• Work request: Below are some records. Write out the lines from the one containing "Where should I click to: Open" to the last line, word for word, leaving out pictures.

═══ Material for this exercise

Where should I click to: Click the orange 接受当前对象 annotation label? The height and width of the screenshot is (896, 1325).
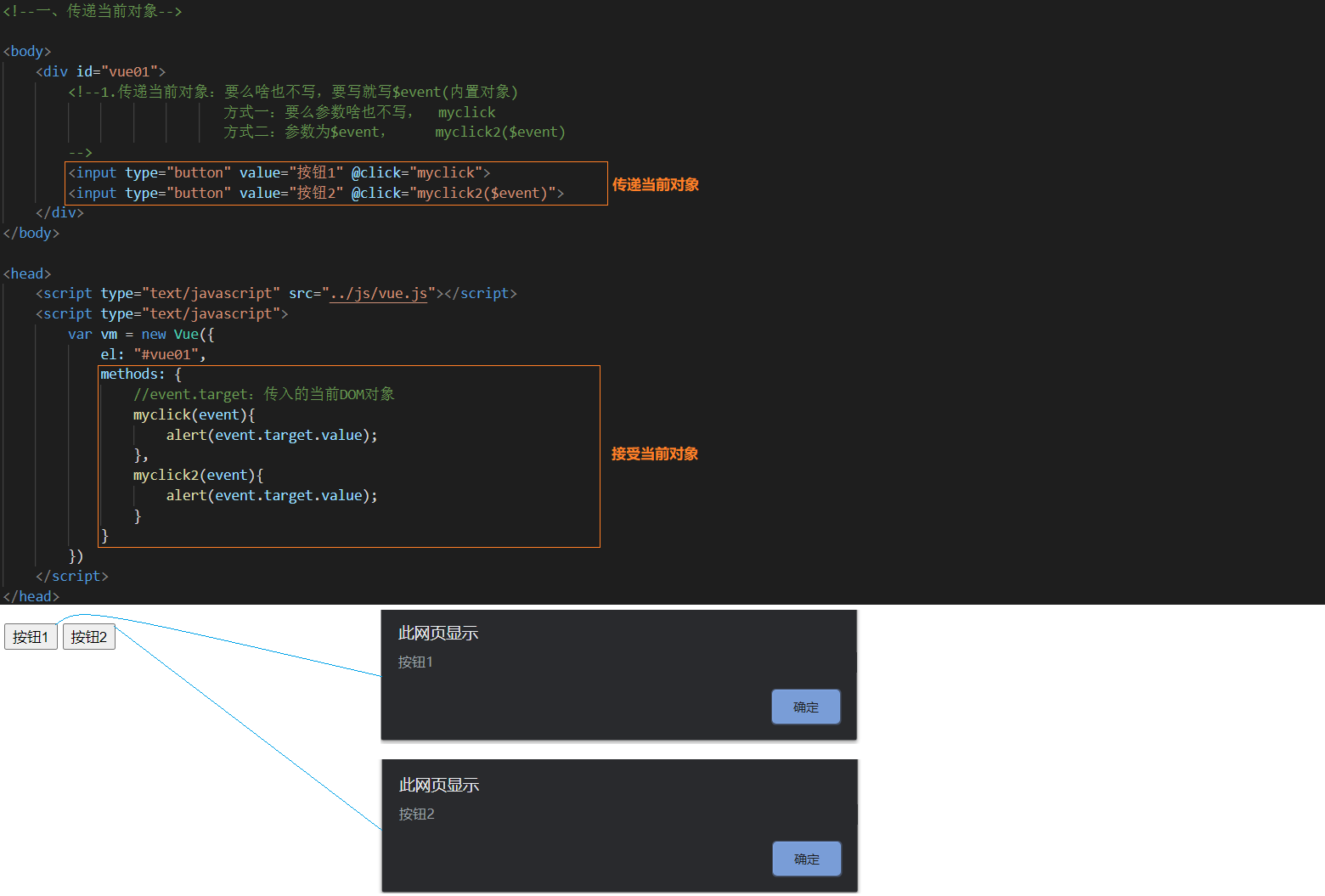654,454
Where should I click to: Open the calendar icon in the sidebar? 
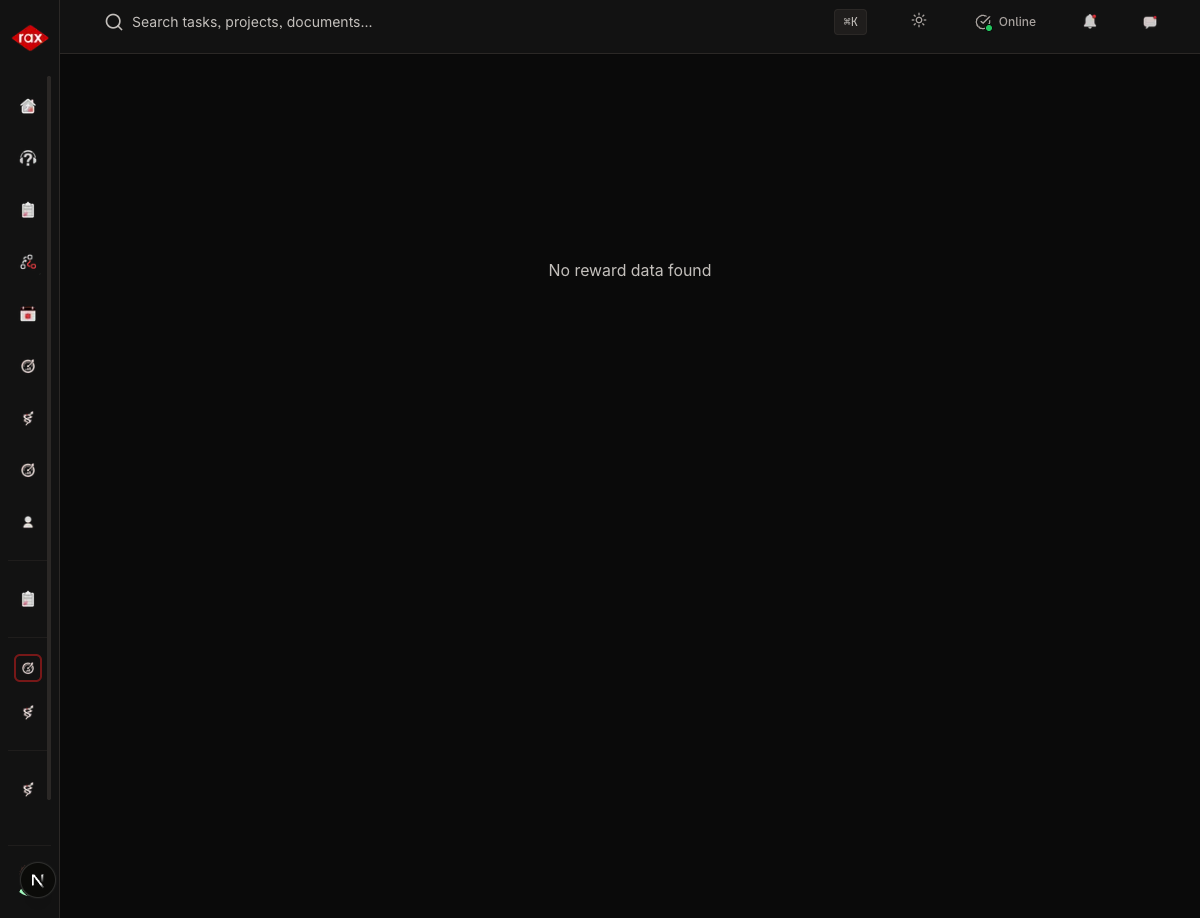(x=28, y=314)
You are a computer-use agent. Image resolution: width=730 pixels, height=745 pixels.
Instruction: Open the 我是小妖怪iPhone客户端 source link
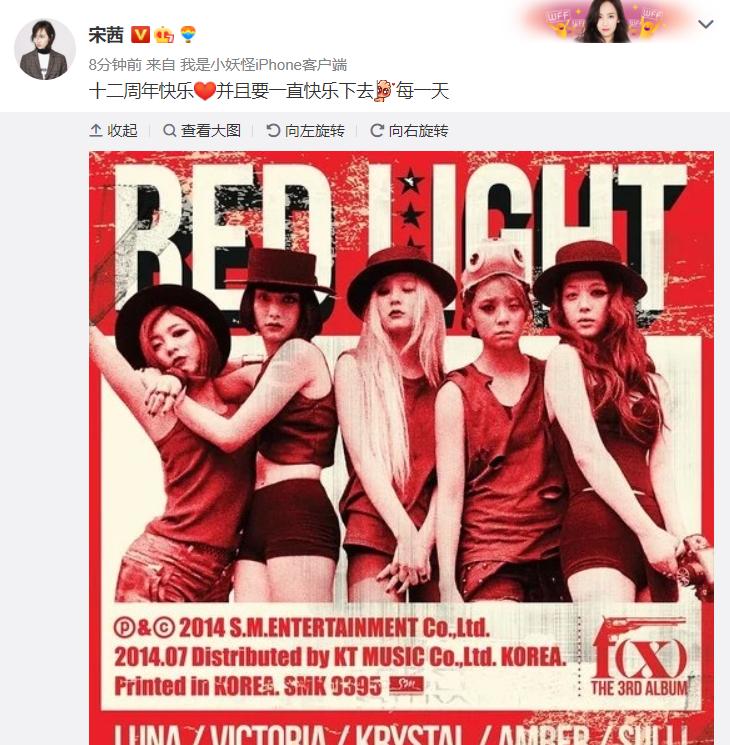pos(263,65)
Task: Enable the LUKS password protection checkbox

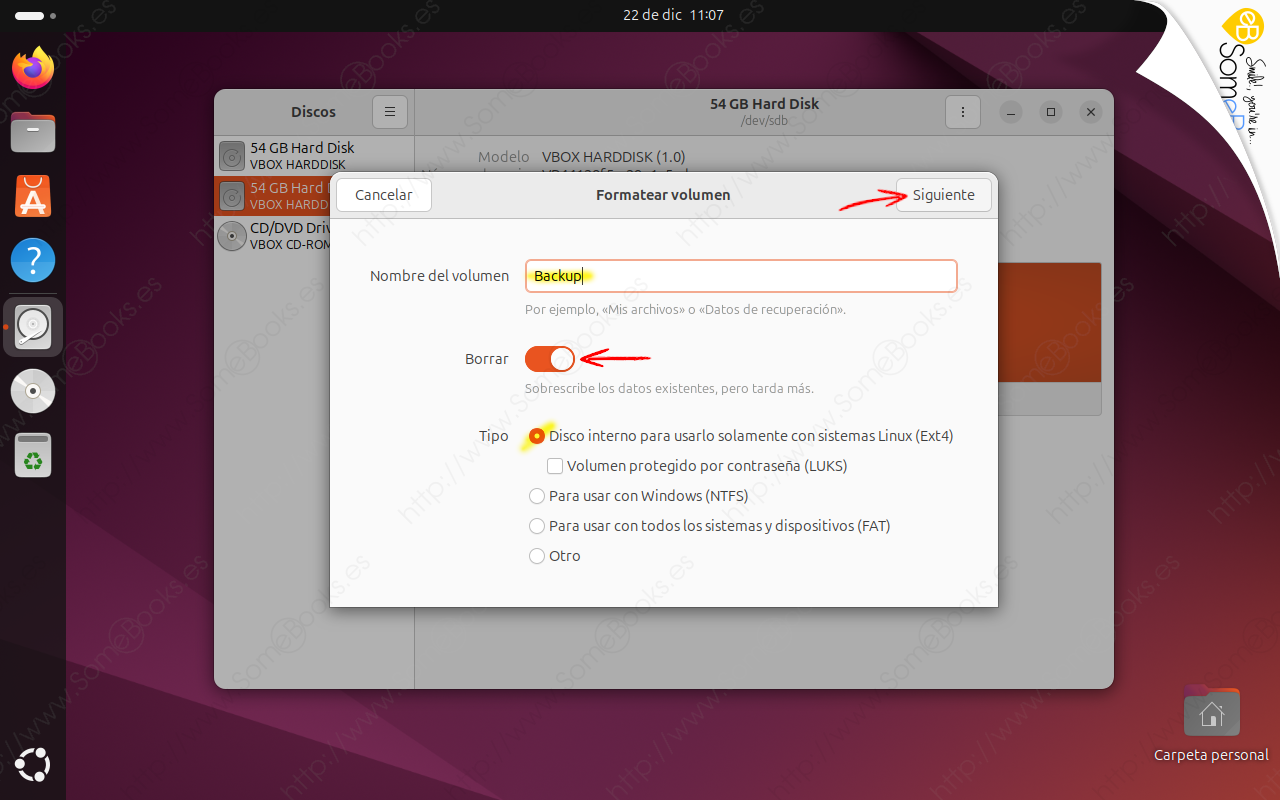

══════

• Solution:
Where should I click to: Open the calendar icon in the sidebar? 
(x=28, y=314)
You are a computer-use agent. Image resolution: width=730 pixels, height=745 pixels.
Instruction: Open the 我是小妖怪iPhone客户端 source link
pos(263,65)
Task: Enable the LUKS password protection checkbox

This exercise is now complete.